**WORK TO COMPLETE**
Each line below containing the word "will" needs to be shown.

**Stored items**
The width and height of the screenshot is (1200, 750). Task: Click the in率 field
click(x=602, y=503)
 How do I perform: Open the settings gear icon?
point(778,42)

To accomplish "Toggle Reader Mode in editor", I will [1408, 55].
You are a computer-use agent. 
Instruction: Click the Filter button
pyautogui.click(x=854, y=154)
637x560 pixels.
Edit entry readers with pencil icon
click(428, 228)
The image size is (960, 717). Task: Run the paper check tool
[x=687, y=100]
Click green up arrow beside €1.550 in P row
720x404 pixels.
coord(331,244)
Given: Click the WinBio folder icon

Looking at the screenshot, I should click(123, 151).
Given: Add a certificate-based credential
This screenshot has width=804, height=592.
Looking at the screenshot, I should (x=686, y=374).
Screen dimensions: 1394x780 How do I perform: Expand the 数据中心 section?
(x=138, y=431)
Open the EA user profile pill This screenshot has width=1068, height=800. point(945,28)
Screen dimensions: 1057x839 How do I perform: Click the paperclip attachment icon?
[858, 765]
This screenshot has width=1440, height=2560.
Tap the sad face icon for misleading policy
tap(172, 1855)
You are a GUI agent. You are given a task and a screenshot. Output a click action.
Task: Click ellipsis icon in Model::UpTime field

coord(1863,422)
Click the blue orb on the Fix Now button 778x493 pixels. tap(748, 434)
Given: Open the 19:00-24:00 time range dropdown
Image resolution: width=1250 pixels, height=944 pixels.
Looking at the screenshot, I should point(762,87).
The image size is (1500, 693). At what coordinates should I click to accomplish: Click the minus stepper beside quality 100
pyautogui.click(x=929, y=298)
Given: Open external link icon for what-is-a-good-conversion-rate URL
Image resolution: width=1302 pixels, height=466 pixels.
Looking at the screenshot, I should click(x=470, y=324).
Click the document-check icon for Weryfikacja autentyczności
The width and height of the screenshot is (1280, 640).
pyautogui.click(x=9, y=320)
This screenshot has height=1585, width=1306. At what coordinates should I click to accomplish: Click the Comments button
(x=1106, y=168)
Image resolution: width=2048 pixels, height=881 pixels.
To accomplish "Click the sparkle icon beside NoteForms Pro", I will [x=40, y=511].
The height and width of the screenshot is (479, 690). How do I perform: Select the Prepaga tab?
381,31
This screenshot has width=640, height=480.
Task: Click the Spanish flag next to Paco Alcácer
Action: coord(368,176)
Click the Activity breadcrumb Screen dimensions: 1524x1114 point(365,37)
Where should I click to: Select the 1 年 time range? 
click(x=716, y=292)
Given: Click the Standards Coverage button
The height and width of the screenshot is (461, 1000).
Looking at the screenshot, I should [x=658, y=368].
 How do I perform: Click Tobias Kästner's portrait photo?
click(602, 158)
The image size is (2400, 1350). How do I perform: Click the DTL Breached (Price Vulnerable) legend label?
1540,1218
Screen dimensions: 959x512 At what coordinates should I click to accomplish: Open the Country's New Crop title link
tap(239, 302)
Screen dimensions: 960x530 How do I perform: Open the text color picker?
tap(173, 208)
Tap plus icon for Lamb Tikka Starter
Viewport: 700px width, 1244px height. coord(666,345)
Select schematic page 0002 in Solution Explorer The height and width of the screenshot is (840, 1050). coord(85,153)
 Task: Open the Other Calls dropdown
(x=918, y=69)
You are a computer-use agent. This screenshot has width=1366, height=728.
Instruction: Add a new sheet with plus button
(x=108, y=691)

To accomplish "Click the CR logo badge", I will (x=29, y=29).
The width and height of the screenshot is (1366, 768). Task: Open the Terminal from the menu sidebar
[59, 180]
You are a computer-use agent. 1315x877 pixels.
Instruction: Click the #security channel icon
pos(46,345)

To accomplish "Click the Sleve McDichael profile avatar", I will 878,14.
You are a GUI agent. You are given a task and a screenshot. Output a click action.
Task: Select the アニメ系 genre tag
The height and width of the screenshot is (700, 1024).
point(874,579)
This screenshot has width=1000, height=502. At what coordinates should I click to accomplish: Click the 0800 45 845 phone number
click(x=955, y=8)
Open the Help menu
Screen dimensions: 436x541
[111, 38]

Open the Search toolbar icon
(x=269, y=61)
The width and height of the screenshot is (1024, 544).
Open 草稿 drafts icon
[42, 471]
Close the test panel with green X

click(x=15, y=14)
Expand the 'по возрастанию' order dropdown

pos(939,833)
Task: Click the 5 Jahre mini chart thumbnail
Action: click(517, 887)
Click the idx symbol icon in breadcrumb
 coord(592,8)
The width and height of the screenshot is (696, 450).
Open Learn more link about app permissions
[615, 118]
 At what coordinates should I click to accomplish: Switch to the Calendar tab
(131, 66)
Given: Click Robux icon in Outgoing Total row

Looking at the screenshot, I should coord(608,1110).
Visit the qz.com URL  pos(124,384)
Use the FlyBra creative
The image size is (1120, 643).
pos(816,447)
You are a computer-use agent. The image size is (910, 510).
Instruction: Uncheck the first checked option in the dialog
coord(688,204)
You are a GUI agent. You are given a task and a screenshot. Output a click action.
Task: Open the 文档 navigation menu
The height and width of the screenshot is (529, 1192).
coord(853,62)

**WRITTEN SOLUTION**
To accomplish "Toggle Reader Mode in editor", I will [1408, 55].
To accomplish "Click the sparkle icon beside NoteForms Pro", I will [x=40, y=511].
To accomplish "Click the CR logo badge", I will (x=29, y=29).
To accomplish "Click the Sleve McDichael profile avatar", I will 878,14.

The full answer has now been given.